The Music: It's trust, not technology
OK, Tim, which bits am I missing from mediAgora?
Or put another way, isn't mediAgora an ideal component of the choice of revenue model?
Now, Kevin is an acquaintance, who knows darn well what sort of bear he's baiting, therefore I assume he means the question sincerely. It's also typical in some ways of various commenting posts, e-mails, and pointers to plans that I've received since starting this string of articles. So, be careful what you wish for, Kevin!
Let's start with context. In the cited post, I mention four business roles: artist, production facility, genre manager, and platform provider. Of the two novel entities, the genre manager is purely a marketing organization. The platform provider does use technology and has as one of its goals enabling revenue streams for the artists and genre managers. If mediAgora - or other new technology - fits anywhere, it's there.
Having said as much, I don't believe that any new technology is required to create the music platform provider. While I didn't say it explicitly, the pointers to existing businesses studding the list of features for the platform were a deliberate clue that I believe all of the technology - and indeed most of the business elements - that are needed already exist. In the internal parlance of our fund, it's an integration and market play, not a technology company. At the most, it's required to assemble technology to enable the business, it doesn't compete on it.
Of the two tasks facing the platform provider entity, marketing is the greater one. The technology bits can be bought, licensed, or accessed by partnering. The head geek of this operation would have an integration and ops background. The business goal for the technology platform is a lowest total cost roll up. So to all the folks who've sent me pointers to various technology based plans to implement the mid-market strategy, I want to say: You are starting with the wrong market entry premise.
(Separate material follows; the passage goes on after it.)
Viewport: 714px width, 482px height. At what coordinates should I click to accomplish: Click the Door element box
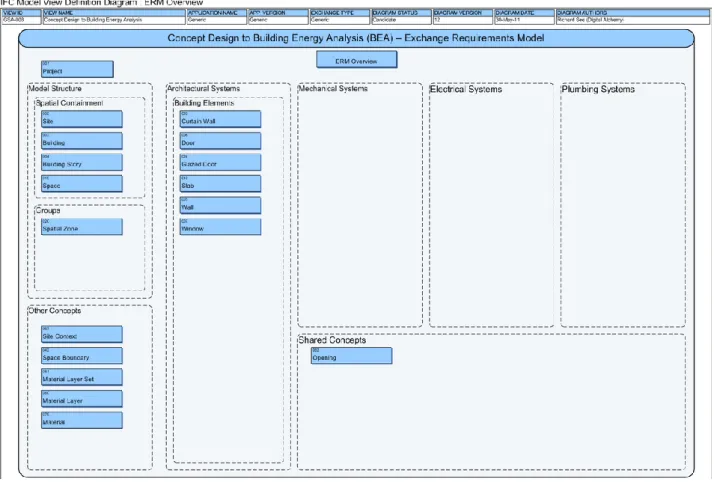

The tougher task is going to be rising above the noise produced by the combination of label-oriented digital music sites, various P2P systems and their wars with the labels, and the sundry DRM, microtransaction or device technologies, all making it hard to be seen and heard by both artists and customers. When I say 'build it and they will come' with regard to genre artists, the it I have in mind is not a technology, it is a credible, visible market presence. Credibility likely does require subsidizing and building out a few genre markets and specialists as I previously suggested. Financing the initial genre markets, establishing general market awareness, and integrating or partnering for the necessary technology and operations capability is likely a matter of some tens of millions. It is not something that is likely to happen in a garage.
But doesn't success require (take your pick) a pass-along / MLM model for revenue, an open bid system for pricing, or a market for song, sampling and other derivative rights, or some other techno-bit? No. I don't think so. I believe Umair Haque is on the right track, with his transaction-cost-based analysis of the failure of the label model. What's going on now is a breakdown in trust between music vendors and customers. The old model of bundling songs onto physical CDs and distributing via storefronts is destroying value. Whether or not the labels are indulging in opportunistic behavior, or are just crippled by channel conflict, the customers know - or feel in their bones - that they are being exploited, and they are retaliating. The loss of trust destroys markets.
Putting trust back in place is not a matter of technology, of cryptography, DRM, or transaction systems. It needs a new deal among customer, artist, and packager/promoter. One that eliminates as much as possible of the existing information asymmetry, and the obsolete bundling embodied in a mass-produced CD. We don't know all the parameters of that deal, as yet. We do know the customer will be the ultimate arbiter. We can also suspect, based on lots of experience with consumer markets, that it must be simple and understandable. That, to me, tends to argue against models that multiply transactions, and therefore transaction costs, and toward alternate bundling strategies. That might be all-you-can-eat subscriptions, it might be preferred access to artists as a result of paying for MP3s, it might be pay for concert tickets and download all you want. It's not likely to involve storefronts, or mass-produced CDs. Things like Magnatune are wonderful experiments in finding out what the new market will bear.
What Magnatune acknowledges is that, at the end of the day, customers have to want to pay for the music experience, because the digital genie is out of the bottle, and will not go back in. I choose to be an optimist, and believe that there are enough listeners out there who want to have the artists keep working, to support a real business model that gets the money to the right people. I believe that if people such as my hypothetical genre managers really apply themselves to adding value, they can make an MP3 anchored in their realms a lot more valuable that one snagged for free, but out of context, from a pirate P2P system. Lastly, one of my reasons for pointing to the indie/genre markets to begin with is a feeling (and I am projecting) that most listeners find their genre favorites as part of individuation. Attending to a top-pop act is about being part of a group, about socialization. Picking your favorite genre artists is about becoming yourself. That's a lot harder relationship to cheat on, a better place to rebuild trust.
As far as the interesting technology bits or frameworks of desiderata such as mediAgora, carry on, but beware the needless multiplication of mechanisms. Remember the curse of Xanadu, with all its marvelous hypertext transclusion algorithms and royalties-by-the-byte. Which never shipped, and is now a footnote to history, while you read this crufty, under-architected hypertext system with no obvious business model, that merely conquered the world.